**TASK REQUIREMENTS:** From the listing below, copy only the lines running from the line that contains "AWS (1022, 1008)" to the line that contains "В Ленинском районе продолжается", both included.

── EXERCISE DATA ──

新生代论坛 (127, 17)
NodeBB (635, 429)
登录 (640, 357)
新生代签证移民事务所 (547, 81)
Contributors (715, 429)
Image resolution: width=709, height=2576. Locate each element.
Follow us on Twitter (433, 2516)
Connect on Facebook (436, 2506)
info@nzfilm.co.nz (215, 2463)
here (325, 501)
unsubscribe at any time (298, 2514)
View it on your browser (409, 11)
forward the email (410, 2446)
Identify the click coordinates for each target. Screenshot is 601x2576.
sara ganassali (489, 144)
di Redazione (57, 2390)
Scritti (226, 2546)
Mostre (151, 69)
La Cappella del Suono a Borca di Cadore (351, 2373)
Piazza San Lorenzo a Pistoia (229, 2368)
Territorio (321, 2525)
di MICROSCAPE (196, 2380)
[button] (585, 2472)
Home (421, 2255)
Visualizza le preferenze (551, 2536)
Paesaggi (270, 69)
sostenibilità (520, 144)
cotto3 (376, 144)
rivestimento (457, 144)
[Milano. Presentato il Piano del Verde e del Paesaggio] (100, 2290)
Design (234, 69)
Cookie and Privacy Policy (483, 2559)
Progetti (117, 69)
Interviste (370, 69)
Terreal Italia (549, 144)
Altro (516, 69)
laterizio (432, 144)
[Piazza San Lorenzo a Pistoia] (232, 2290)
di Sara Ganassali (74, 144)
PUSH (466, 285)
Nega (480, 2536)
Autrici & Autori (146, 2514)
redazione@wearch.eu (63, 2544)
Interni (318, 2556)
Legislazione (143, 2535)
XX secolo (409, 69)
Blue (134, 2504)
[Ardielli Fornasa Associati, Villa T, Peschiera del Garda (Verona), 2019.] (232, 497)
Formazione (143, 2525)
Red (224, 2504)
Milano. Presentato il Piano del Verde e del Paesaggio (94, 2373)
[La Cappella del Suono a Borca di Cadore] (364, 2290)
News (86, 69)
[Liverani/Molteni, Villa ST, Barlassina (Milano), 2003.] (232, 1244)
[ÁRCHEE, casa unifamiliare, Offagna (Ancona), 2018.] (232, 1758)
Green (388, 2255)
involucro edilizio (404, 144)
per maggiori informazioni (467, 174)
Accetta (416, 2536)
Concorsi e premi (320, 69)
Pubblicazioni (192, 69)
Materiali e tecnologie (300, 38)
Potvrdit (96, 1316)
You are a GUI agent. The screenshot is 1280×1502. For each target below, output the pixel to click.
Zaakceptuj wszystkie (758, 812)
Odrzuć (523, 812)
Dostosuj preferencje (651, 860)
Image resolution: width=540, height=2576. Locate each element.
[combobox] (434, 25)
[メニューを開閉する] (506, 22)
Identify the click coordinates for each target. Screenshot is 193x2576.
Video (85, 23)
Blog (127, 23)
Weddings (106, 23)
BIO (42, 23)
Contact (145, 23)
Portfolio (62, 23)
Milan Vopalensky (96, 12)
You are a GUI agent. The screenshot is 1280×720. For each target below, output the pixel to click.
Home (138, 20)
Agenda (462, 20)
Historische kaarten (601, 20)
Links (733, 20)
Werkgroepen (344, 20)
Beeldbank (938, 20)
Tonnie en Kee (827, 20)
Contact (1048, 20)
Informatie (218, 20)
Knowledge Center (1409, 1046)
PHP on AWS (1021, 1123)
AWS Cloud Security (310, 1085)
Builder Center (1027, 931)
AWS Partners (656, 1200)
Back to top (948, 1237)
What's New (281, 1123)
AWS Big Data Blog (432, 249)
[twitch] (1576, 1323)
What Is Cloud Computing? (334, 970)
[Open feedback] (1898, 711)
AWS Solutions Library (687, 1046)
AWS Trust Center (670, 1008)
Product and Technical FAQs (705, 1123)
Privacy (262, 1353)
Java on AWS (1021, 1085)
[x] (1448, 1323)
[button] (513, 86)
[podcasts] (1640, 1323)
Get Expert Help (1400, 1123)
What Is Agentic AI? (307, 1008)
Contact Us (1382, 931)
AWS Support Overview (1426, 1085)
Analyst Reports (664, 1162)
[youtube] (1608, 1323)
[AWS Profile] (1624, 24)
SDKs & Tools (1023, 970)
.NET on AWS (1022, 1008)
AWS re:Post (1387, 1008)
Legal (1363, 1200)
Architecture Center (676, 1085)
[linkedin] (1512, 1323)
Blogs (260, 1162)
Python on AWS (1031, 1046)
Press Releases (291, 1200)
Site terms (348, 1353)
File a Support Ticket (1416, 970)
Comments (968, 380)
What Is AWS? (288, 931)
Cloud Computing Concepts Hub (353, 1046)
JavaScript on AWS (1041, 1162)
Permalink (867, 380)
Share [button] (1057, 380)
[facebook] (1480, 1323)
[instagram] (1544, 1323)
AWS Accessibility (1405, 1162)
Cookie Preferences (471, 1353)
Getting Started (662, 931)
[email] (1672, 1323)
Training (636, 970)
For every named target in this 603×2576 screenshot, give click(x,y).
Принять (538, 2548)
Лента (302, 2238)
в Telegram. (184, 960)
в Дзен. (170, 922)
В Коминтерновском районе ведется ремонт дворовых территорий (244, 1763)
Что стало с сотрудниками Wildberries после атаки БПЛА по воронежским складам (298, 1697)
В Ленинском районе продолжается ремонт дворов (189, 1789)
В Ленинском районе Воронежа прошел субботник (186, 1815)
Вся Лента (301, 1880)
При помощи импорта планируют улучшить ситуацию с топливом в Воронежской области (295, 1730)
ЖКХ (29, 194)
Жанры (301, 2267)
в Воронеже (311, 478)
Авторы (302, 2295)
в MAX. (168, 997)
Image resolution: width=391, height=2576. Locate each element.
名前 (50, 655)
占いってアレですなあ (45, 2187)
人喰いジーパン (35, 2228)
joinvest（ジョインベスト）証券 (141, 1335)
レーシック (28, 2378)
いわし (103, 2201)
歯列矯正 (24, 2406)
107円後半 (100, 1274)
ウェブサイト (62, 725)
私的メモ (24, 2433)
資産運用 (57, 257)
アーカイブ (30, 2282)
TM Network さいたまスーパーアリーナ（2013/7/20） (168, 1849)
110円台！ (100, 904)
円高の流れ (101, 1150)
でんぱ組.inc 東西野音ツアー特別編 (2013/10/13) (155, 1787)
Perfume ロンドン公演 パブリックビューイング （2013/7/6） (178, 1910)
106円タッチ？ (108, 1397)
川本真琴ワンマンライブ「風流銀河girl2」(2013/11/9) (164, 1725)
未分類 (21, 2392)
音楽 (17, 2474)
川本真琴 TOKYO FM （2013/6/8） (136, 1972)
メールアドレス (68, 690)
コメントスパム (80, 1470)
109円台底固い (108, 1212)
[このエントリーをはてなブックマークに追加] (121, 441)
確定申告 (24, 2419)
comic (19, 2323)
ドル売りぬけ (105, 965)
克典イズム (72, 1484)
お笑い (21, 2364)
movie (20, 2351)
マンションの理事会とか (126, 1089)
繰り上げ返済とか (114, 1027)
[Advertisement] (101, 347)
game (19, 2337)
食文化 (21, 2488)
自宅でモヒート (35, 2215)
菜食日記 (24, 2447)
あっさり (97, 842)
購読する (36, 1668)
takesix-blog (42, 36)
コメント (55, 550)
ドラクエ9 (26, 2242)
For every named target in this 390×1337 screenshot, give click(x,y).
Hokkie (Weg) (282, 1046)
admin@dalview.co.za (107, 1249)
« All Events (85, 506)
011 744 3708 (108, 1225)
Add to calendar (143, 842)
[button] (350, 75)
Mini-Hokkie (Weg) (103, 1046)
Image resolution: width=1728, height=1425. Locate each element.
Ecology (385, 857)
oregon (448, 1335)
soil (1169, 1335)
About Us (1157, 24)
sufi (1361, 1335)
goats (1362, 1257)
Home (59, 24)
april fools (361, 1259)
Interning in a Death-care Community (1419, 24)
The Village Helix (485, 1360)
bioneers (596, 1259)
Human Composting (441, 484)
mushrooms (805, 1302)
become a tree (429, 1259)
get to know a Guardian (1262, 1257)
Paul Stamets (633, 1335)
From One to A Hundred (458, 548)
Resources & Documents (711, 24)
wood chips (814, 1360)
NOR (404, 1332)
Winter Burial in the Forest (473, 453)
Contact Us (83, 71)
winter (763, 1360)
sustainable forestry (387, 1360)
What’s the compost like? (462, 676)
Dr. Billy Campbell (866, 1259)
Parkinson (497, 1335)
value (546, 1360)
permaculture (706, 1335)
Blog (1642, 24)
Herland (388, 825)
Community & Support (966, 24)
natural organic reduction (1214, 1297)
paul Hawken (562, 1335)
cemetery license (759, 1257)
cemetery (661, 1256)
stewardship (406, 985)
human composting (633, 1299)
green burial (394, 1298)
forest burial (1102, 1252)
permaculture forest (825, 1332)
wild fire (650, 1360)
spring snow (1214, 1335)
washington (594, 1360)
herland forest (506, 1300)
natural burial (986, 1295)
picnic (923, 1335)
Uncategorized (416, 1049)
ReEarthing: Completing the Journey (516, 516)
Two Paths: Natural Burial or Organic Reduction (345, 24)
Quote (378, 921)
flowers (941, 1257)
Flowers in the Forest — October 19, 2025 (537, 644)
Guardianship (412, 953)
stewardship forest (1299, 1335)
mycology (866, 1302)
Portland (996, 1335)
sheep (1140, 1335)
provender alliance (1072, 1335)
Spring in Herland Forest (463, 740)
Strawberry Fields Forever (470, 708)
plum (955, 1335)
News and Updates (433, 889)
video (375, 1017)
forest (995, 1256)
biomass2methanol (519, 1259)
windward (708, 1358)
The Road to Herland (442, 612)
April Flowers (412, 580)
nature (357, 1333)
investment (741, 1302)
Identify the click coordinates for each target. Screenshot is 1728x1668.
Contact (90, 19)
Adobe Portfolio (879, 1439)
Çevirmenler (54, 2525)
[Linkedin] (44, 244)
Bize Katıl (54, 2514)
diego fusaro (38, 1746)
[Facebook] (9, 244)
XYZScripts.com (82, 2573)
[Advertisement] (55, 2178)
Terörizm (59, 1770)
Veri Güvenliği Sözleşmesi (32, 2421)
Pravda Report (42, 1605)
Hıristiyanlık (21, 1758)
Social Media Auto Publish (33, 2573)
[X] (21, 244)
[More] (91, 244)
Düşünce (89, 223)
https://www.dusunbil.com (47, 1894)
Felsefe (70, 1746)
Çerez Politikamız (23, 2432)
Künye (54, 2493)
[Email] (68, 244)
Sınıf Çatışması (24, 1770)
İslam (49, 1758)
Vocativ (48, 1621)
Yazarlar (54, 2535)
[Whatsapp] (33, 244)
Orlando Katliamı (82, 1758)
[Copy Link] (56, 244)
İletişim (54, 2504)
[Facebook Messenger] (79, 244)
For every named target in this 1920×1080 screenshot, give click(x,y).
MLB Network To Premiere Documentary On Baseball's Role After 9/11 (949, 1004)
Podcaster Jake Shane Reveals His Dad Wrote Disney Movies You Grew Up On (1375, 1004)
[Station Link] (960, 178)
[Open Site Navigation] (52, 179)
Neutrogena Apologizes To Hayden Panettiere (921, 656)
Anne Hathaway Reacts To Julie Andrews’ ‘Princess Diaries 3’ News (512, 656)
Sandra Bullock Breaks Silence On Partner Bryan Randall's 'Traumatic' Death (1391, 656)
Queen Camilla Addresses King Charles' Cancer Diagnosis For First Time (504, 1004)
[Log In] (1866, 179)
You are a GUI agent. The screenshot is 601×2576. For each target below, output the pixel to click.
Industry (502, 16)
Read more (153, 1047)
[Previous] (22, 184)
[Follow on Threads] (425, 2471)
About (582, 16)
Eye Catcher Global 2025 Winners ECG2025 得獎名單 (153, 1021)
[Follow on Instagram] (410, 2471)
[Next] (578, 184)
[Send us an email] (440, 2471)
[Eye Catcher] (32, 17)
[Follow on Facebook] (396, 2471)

───

**FINAL ANSWER:**
.NET on AWS (1022, 1008)
AWS re:Post (1387, 1008)
Legal (1363, 1200)
Architecture Center (676, 1085)
[linkedin] (1512, 1323)
Blogs (260, 1162)
Python on AWS (1031, 1046)
Press Releases (291, 1200)
Site terms (348, 1353)
File a Support Ticket (1416, 970)
Comments (968, 380)
What Is AWS? (288, 931)
Cloud Computing Concepts Hub (353, 1046)
JavaScript on AWS (1041, 1162)
Permalink (867, 380)
Share [button] (1057, 380)
[facebook] (1480, 1323)
[instagram] (1544, 1323)
AWS Accessibility (1405, 1162)
Cookie Preferences (471, 1353)
Getting Started (662, 931)
[email] (1672, 1323)
Training (636, 970)
For every named target in this 603×2576 screenshot, give click(x,y).
Принять (538, 2548)
Лента (302, 2238)
в Telegram. (184, 960)
в Дзен. (170, 922)
В Коминтерновском районе ведется ремонт дворовых территорий (244, 1763)
Что стало с сотрудниками Wildberries после атаки БПЛА по воронежским складам (298, 1697)
В Ленинском районе продолжается ремонт дворов (189, 1789)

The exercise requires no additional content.